The presentation by Theresa May in Florence last week was said to be a significant announcement and worthy of delaying the start of the fourth round of Brexit negotiations by a few days. The take-away message of the Florence speech was that the UK wants a transition period after it leaves the EU in March 2019; this was hardly a revelation. The concession that the UK will pay about €20 billion for the privilege was hardly news either since it is only marginally higher than the standard UK EU contributions and would, in effect, be an extension of the UK’s EU membership. The acknowledgement that the UK would respect the Four Freedoms and abide by EU law during this period could not have been otherwise.
Whilst the speech was generally welcomed in European capitals and by those involved in the negotiations as a positive development and a sign that the UK government is realising that it can’t “have its cake and eat it”, it has not been seen as the breakthrough needed to move talks into a second phase where a post-Brexit EU-UK trading relationship can be discussed. In the cabinet, rifts are already emerging with the Foreign Secretary calling for a short transitional period and suggesting that freedom of movement will be curtailed after exit which is at odds with what May is promising.

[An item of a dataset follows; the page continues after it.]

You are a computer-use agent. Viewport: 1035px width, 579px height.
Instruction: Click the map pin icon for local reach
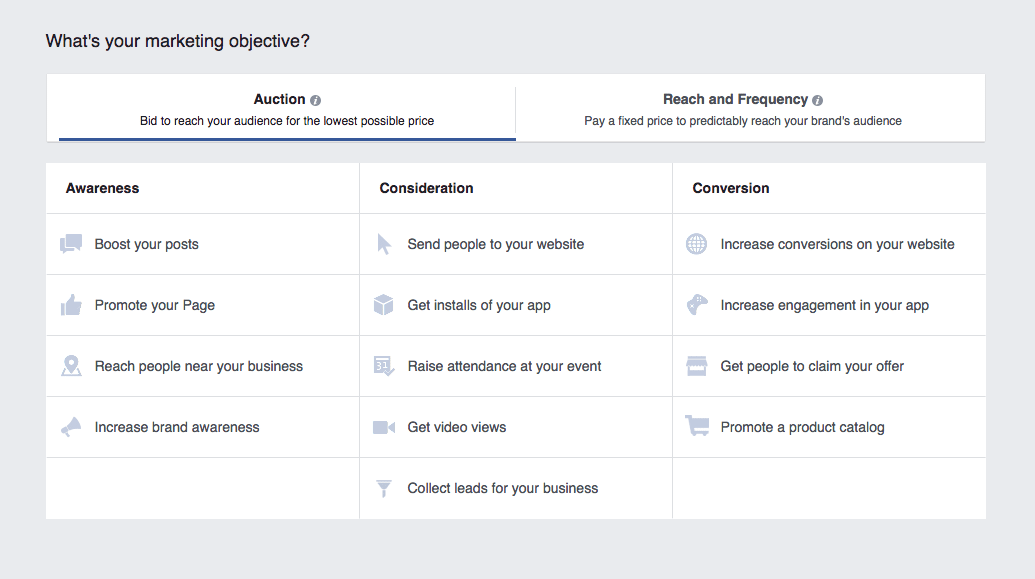point(71,366)
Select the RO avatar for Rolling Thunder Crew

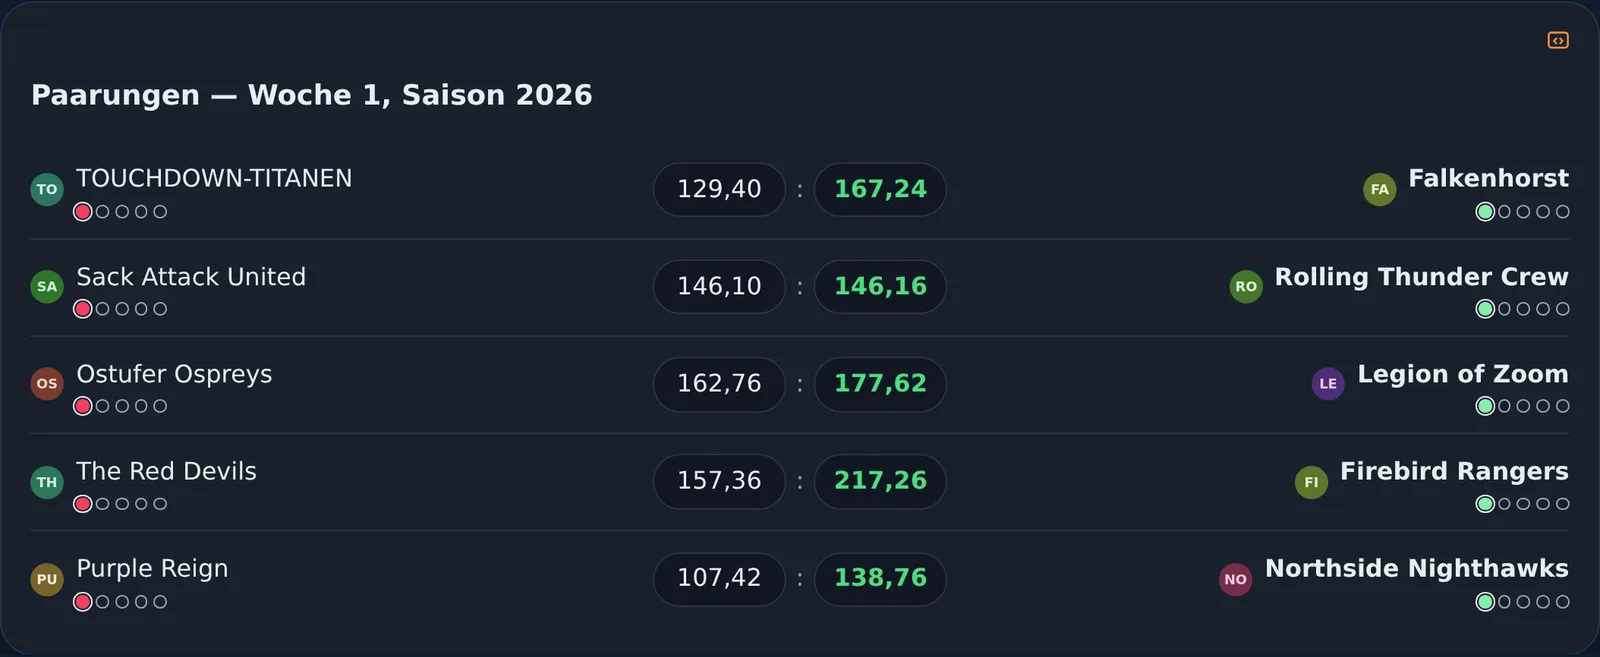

Eurosceptics in government and parliament will be opposed to paying anything after the UK formally leaves the bloc and this before the “divorce settlement” figure has been revealed, let alone agreed.
Against this background, the ratings agency Moody’s decided to cut the UK’s sovereign credit rating on Friday night, just hours after the Florence speech. It dropped the rating one level to Aa2, meaning that it is now two levels below AAA status. Moody’s cited concerns about public finances, Brexit headwinds and a weaker growth outlook as justifications for their decision.